__What you will do__. Give the lines of the entries below again with "toggle button" renamed to "switch button" and everything else left unchanged. Leave the pictures out of your answer.

[Word and element location records]
┌──

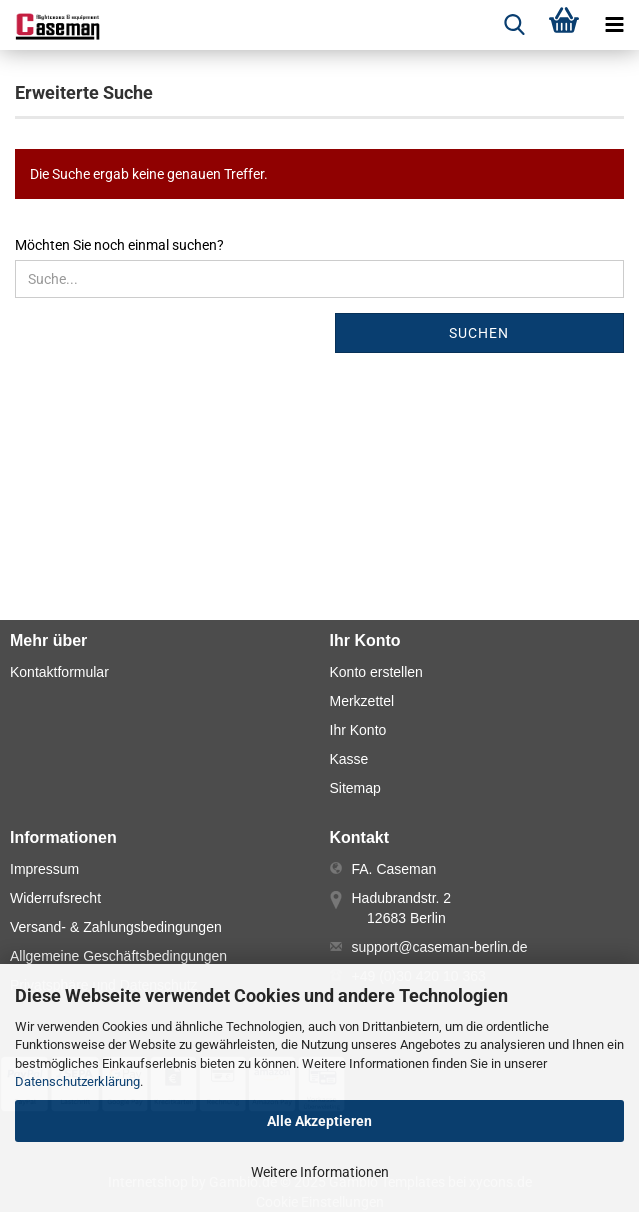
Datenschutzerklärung (77, 1081)
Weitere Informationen (320, 1172)
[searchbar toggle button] (514, 25)
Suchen (479, 333)
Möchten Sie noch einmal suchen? (119, 245)
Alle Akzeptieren (319, 1121)
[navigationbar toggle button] (614, 25)
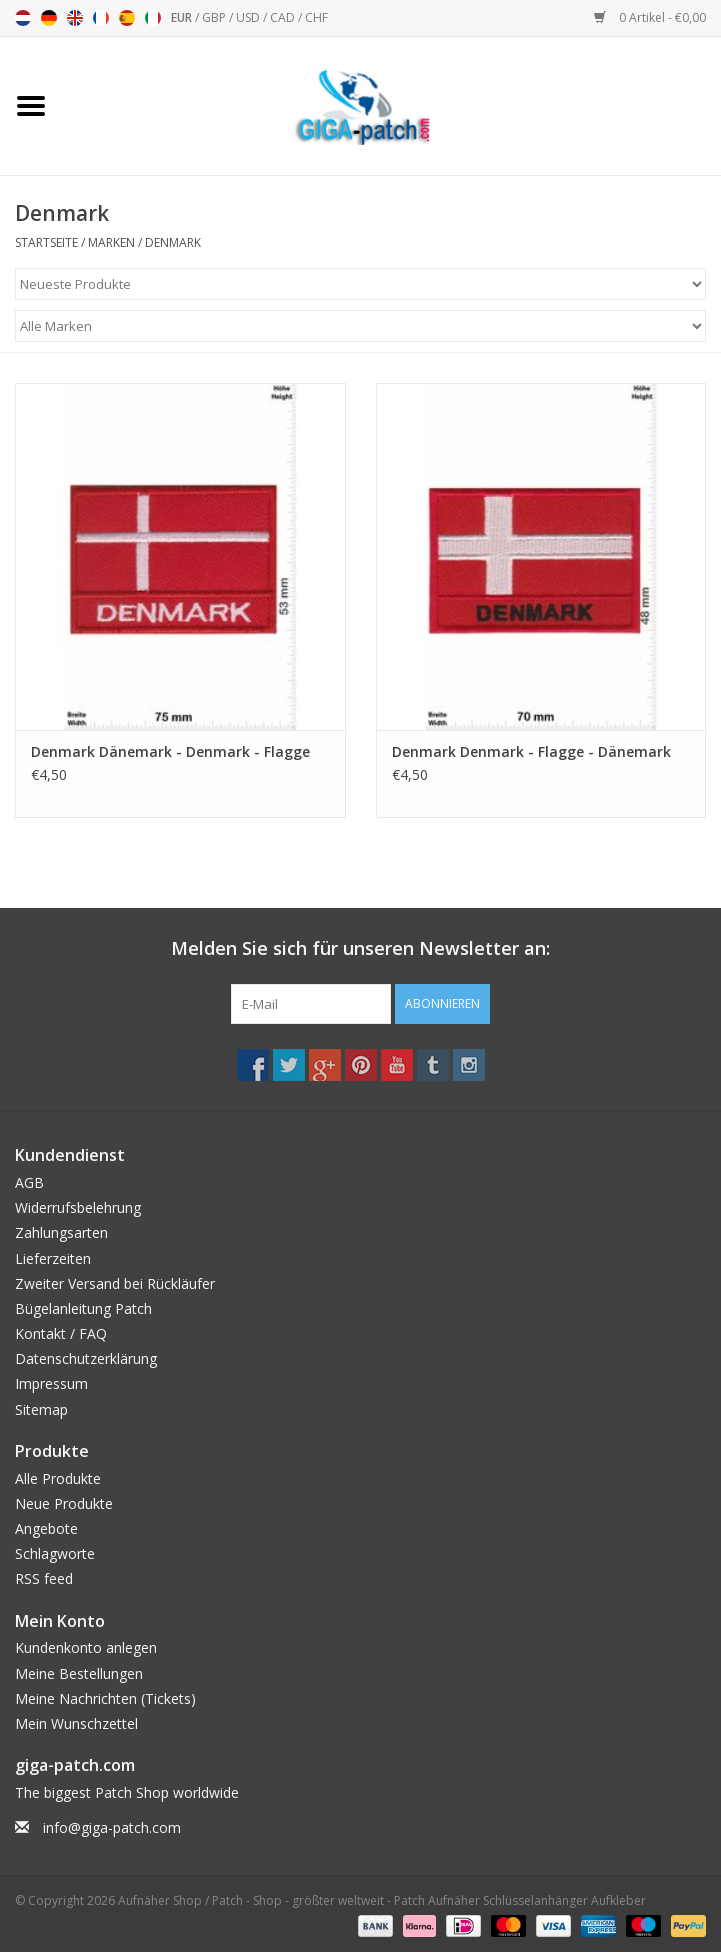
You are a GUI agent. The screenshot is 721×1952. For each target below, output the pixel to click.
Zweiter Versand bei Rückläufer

└──

__Response to this task__.
Datenschutzerklärung (77, 1081)
Weitere Informationen (320, 1172)
[searchbar switch button] (514, 25)
Suchen (479, 333)
Möchten Sie noch einmal suchen? (119, 245)
Alle Akzeptieren (319, 1121)
[navigationbar switch button] (614, 25)
You are a GUI agent. The screenshot is 721×1952. For each target below, output the pixel to click.
Zweiter Versand bei Rückläufer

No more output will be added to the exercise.